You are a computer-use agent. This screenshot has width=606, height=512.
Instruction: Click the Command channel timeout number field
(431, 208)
= = = =
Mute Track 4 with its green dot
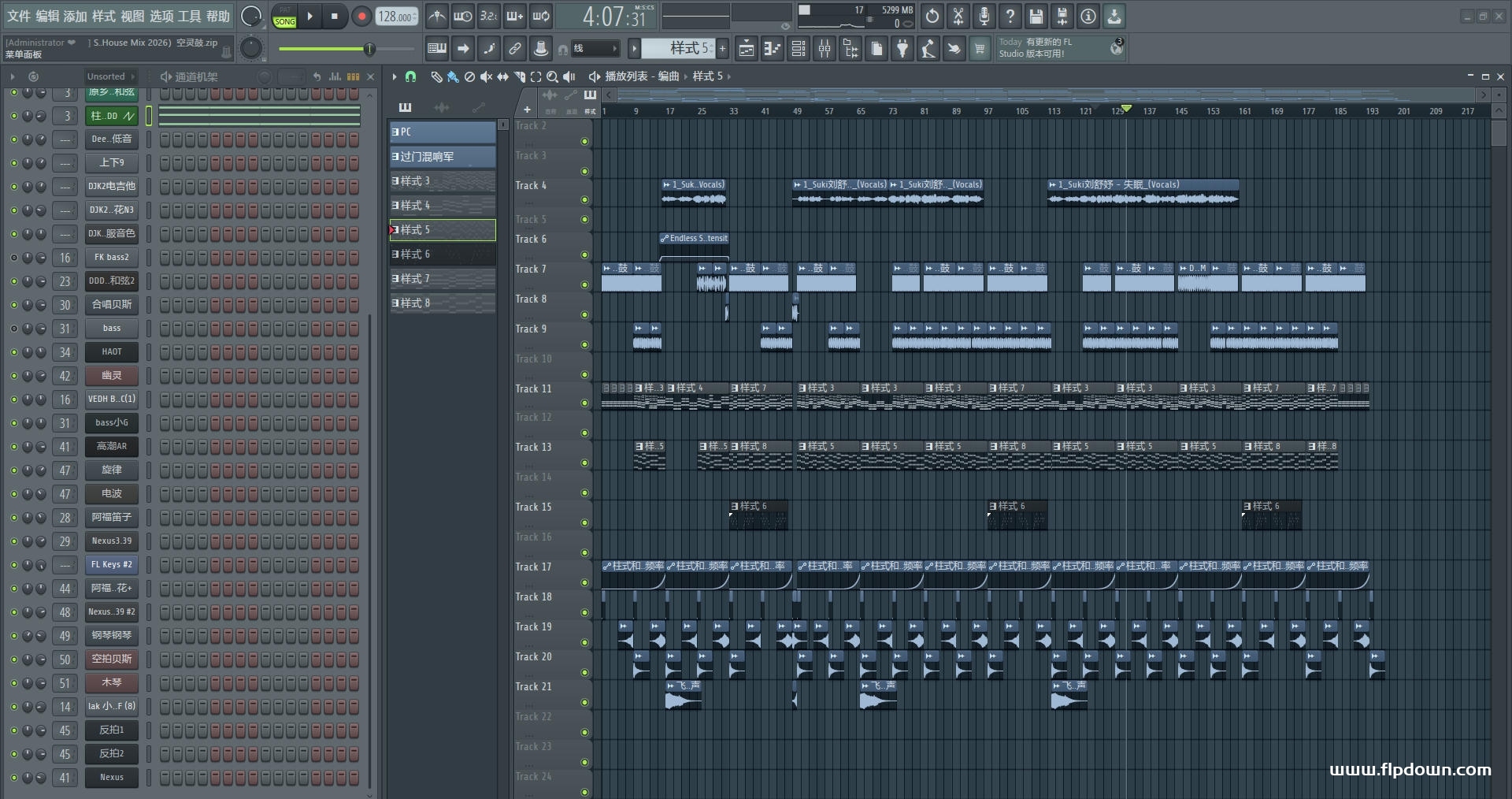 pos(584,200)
= = = =
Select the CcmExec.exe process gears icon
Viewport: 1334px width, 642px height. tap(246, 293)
= = = =
# PROBLEM TO WORK ON:
Locate each line in the items above that contains the string "width", and copy every such line in full.

# EXERCISE ANSWER:
You are a computer-use agent. This screenshot has width=606, height=512.
Viewport: 1334px width, 642px height. tap(246, 293)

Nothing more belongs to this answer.